Published 5:00 pm Tuesday, February 28, 2023
AHOSKIE – Small business owners and chambers of commerce have a friend in Elaine Marshall.
Marshall, who has served as North Carolina’s Secretary of State since 1997 when she became the first-ever female elected to a statewide Executive Branch office, is a former teacher and small business owner as well as an attorney.
During her term as Secretary of State, Marshall has seen more than 1.8 million new businesses formed. She has pioneered E-commerce government and protected investors and intellectual property owners.
Marshall spoke of her long love affair with small businesses last week when she served as the featured guest at the Ahoskie Chamber of Commerce’s 77th annual banquet.
The event was held at the Ahoskie Inn where Marshall shared her excitement over a recent spike in the number of new businesses across the state.
“The Secretary’s main purpose is to facilitate economic development; we facilitate the flow of capital and some consumer protection,” she said. “Business starts with us.”
She praised the efforts of the Ahoskie Chamber of Commerce for being the “foundation of business” in the town for nearly 90 years (the Chamber was founded in 1936).
Marshall spoke about the development of a new program within her office. Rural RISE NC (Resources for Innovators, Start-ups, and Entrepreneurs) was launched in 2022. The program began with 14 pilot counties, one of which is Hertford County, and has now expanded to 26 counties. She noted why the program targets rural counties.
“I was raised on a family farm; I know what it’s like to feel like you’re neglected or thought of as a second-class citizen because of where you live,” Marshall remarked. “I know how you feel when the young people of your families leave to go get an education and don’t come back because of lack of jobs.”
She stressed a desire to stop the rural/urban divide and then “do something serious to close that divide.”
Within Rural RISE NC there are resource bulletins specific to each county. The program links rural business owners with mentors, counselors and funding sources.
“There are a lot of resources out there at the state and federal level to help new business start-ups,” Marshall said. “But what’s bad is that the folks who are starting these businesses are unaware that these resources are out there.”
To learn more, visit sosnc.gov/rise.
Marshall shared data showing the rise in new business start-ups (corporations, LLCs and non-profits) for the past two years. She there between 650 and 700 new businesses make applications / fill out paperwork with her office every day.
In 2022, Hertford County was home to 165 new business creations, Marshall said.
“You’ve more than tripled that number in three years as in 2019 there were only 51,” she noted.
“The Secretary of State’s office is literally the front door for new businesses entering North Carolina’s entrepreneurial eco-system,” Marshall continued. “Our entrepreneurial spirit is why this state’s economy has recently been ranked number one in the country. But we know we have more work to do because that wealth and advantage isn’t widespread throughout the state.”
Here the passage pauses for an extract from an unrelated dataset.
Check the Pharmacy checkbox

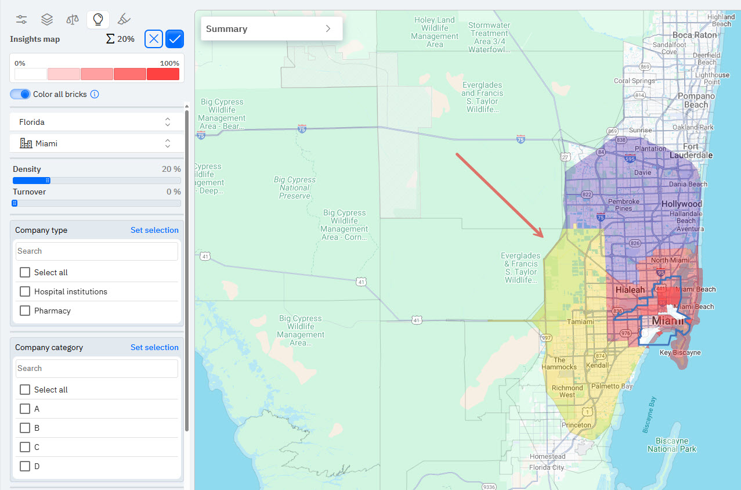[x=25, y=311]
Marshall also emphasized the importance of her office following up annually with new business start-ups from previous years. A survey is sent to those businesses and the responses are closely studied in an effort to improve the services offered by the Secretary of State’s office.
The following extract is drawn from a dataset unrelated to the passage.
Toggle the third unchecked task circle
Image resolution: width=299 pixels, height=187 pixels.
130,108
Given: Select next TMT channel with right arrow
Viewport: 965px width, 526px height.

“Two of the biggest things we wanted to know was where those new start-ups got their information about being a new business owner and what they wish they had known when starting their new business,” Marshall said of the survey.
She said that timing is everything in a new business start-up; having immediate information about available resources is vital to their success and longevity.
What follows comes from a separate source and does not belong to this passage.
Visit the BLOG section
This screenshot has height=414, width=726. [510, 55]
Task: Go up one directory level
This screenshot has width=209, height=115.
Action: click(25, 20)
“The sad news from this survey is that folks starting new businesses did not know their local community college has a Small Business Center that does good work for free,” Marshall said. “Our community colleges are there to help.”
She added that when a new business is created in the state, they are connected to the RISE website and the county’s resource bulletin that gives them the names of local entities able to provide assistance, to include counselors and lenders.
“This checklist covers all the crucial steps that a new business owner needs,” Marshall stressed. “These businesses want to know who to turn to. Business counseling is a critical part of the process, which includes ‘back office’ functions such as accounting and bookkeeping.”
She linked new business creations with employment growth, saying that roughly 20 percent of them have two or more employees.
“Plus, new business is the dream that builds families and communities,” Marshall observed, “and the trend line is moderating for new businesses started by women and minorities.”
She closed by saying the Secretary of State’s office does all it can to extend the life of new businesses.
“This is crucial for this county’s and this state’s economy. It doesn’t help anyone when a business fails. We will continue to work, along with entities such as this Chamber of Commerce, to deliver these crucial resources to new businesses,” Marshall said.
Andy Wilson, president of the Ahoskie Chamber of Commerce Board of Directors, presided over the banquet, along with Connie P. Poland, the Chamber’s current Executive Vice President.
The event included the presentation of several awards. Nancy Freeman (2021) and Robin Bland (2022) received the Past Presidents Award. Amy Braswell, recently retired as the Ahoskie Chamber’s Executive Vice President, was honored with the Community Development Award. Longtime local businessman Robert Earl Brinkley earned the 2023 Roanoke-Chowan News-Herald Front Page Award.